*Your objective*. Beginning at the line with "You are a computer-use" in the records below, return each line up to and including the last, exactly as it stands, but not the pictures.
─── Records for this exercise ───
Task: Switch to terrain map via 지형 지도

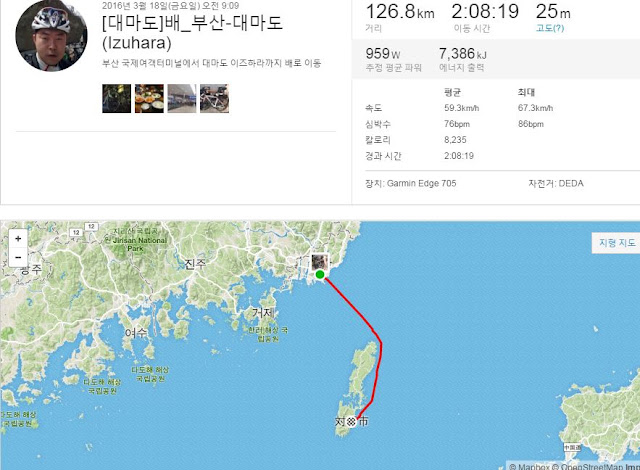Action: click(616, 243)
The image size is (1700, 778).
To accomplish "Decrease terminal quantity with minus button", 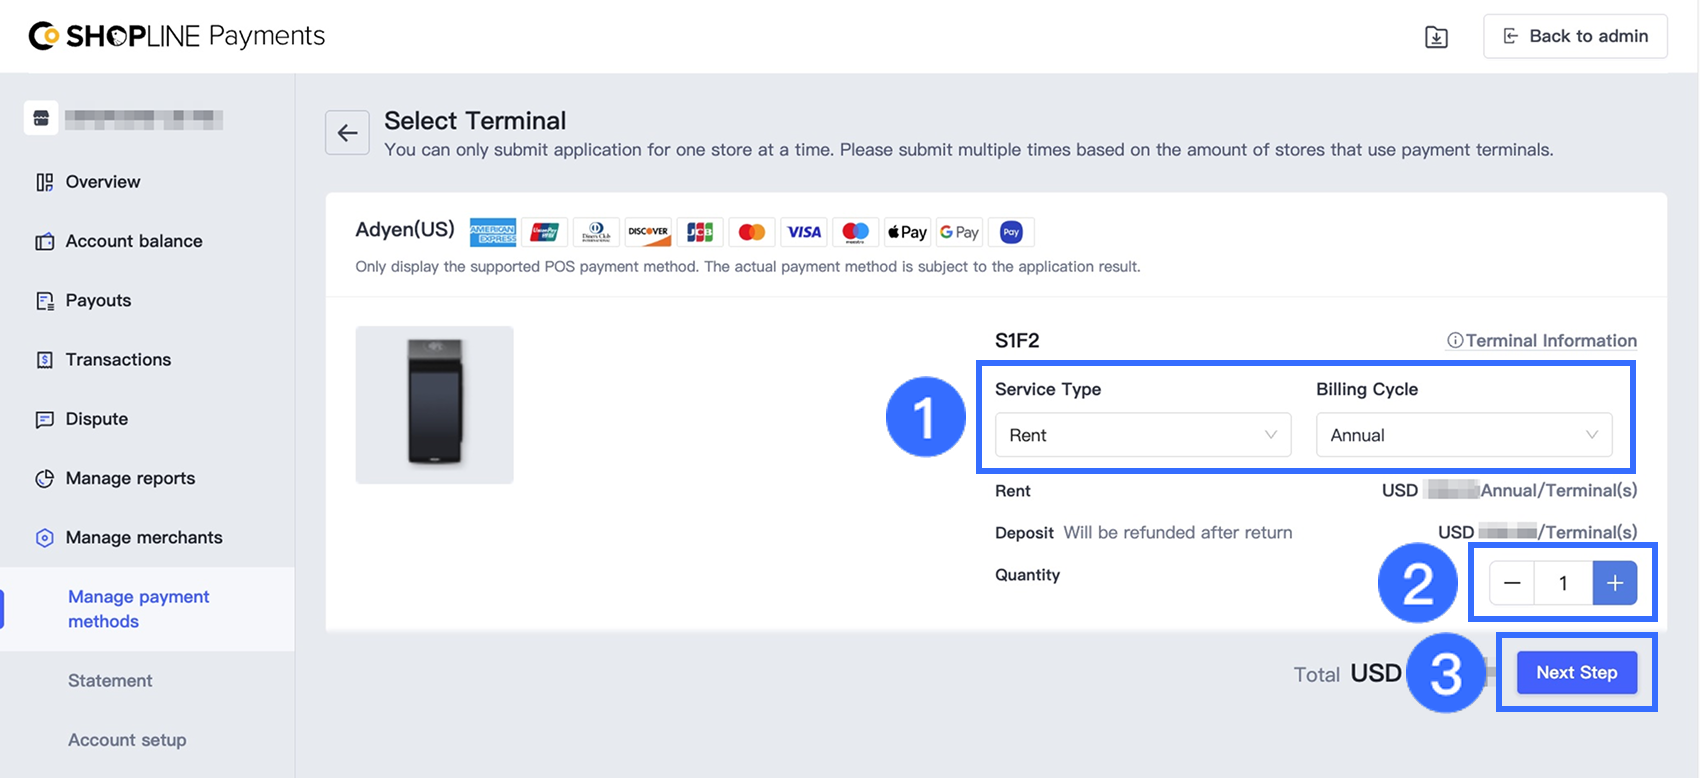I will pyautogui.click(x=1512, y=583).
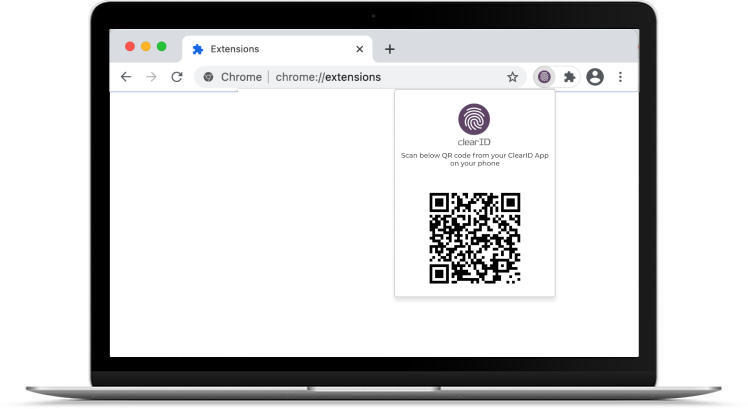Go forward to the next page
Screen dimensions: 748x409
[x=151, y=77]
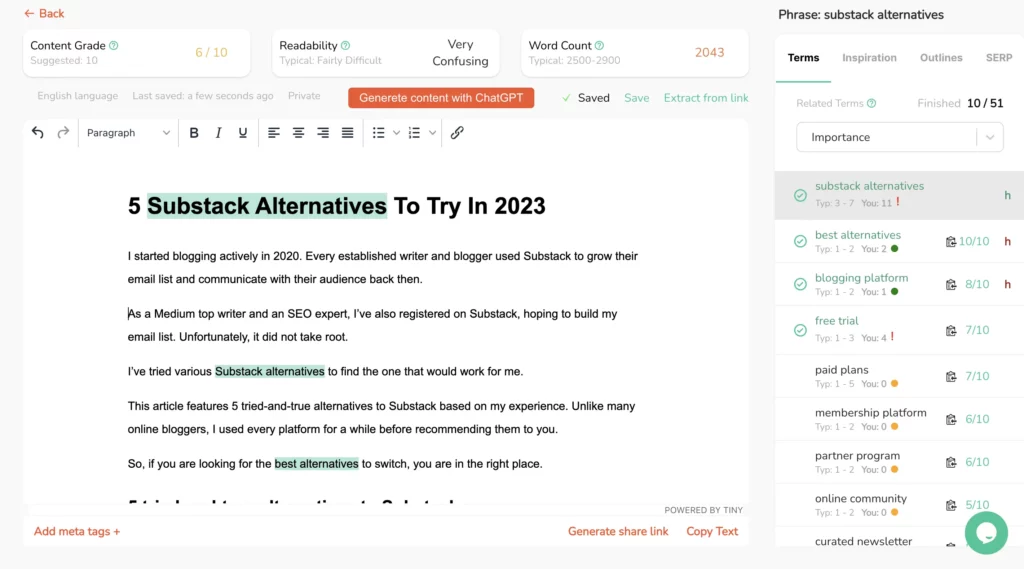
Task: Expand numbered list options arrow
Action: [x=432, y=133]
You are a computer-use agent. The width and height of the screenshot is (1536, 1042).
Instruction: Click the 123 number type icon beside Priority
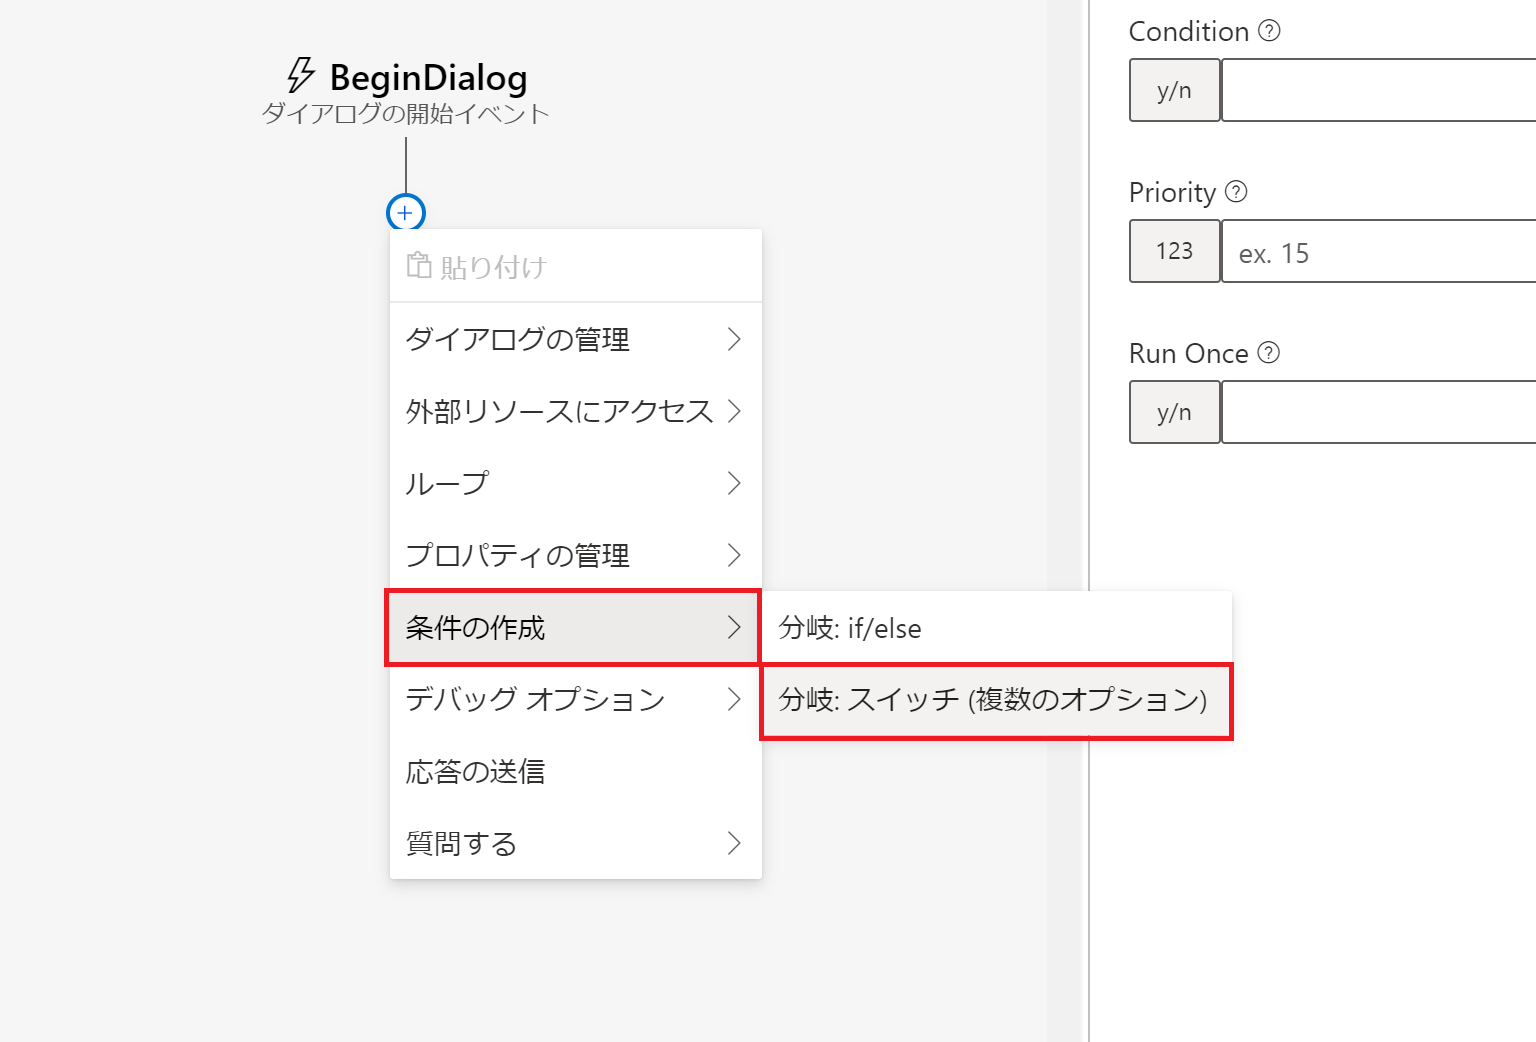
───
*Response to the task*.
You are a computer-use agent. The width and height of the screenshot is (1536, 1042).
Instruction: Click the 123 number type icon beside Priority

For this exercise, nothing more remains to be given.